> [Try it]: Nothing but the lines from the one containing "The height and width of the screenshot is (605, 605)." through the one containing "This screenshot has height=363, width=484.", both included, should be given again, each exactly as written below.

> [Records supplied]:
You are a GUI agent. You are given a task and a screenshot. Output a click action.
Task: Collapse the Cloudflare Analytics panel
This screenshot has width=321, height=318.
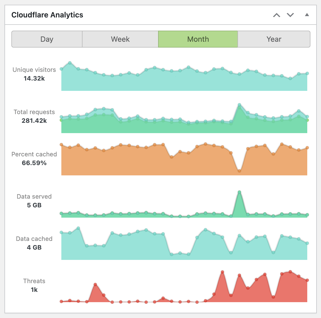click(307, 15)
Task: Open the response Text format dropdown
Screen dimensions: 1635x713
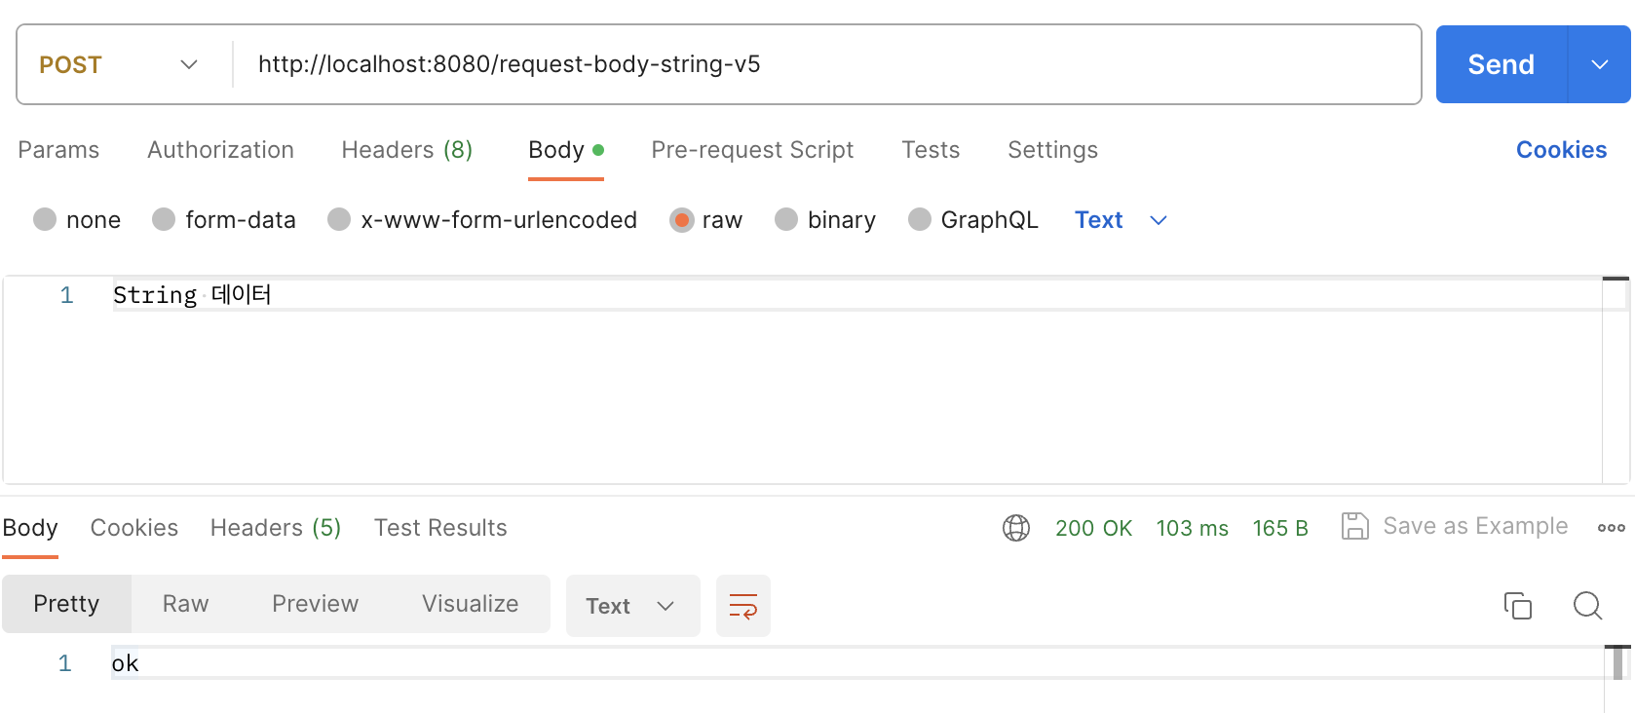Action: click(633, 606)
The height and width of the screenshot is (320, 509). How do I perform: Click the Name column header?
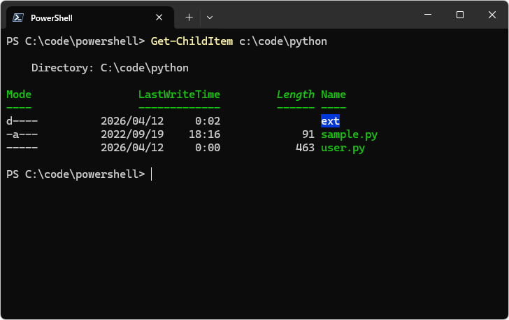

--

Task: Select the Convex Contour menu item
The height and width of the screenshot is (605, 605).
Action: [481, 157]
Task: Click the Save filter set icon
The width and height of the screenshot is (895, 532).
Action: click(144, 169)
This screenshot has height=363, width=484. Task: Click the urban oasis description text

--

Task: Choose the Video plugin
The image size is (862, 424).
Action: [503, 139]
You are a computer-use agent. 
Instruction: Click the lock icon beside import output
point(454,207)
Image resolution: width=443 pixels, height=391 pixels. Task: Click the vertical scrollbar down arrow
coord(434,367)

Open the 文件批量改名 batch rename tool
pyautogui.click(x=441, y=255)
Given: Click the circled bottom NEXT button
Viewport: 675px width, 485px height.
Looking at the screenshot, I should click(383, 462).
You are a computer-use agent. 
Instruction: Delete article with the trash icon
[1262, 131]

> [Reply]:
The height and width of the screenshot is (605, 605).
Action: [481, 157]
Task: Click the Save filter set icon
The width and height of the screenshot is (895, 532).
Action: click(144, 169)
This screenshot has height=363, width=484. Task: Click the urban oasis description text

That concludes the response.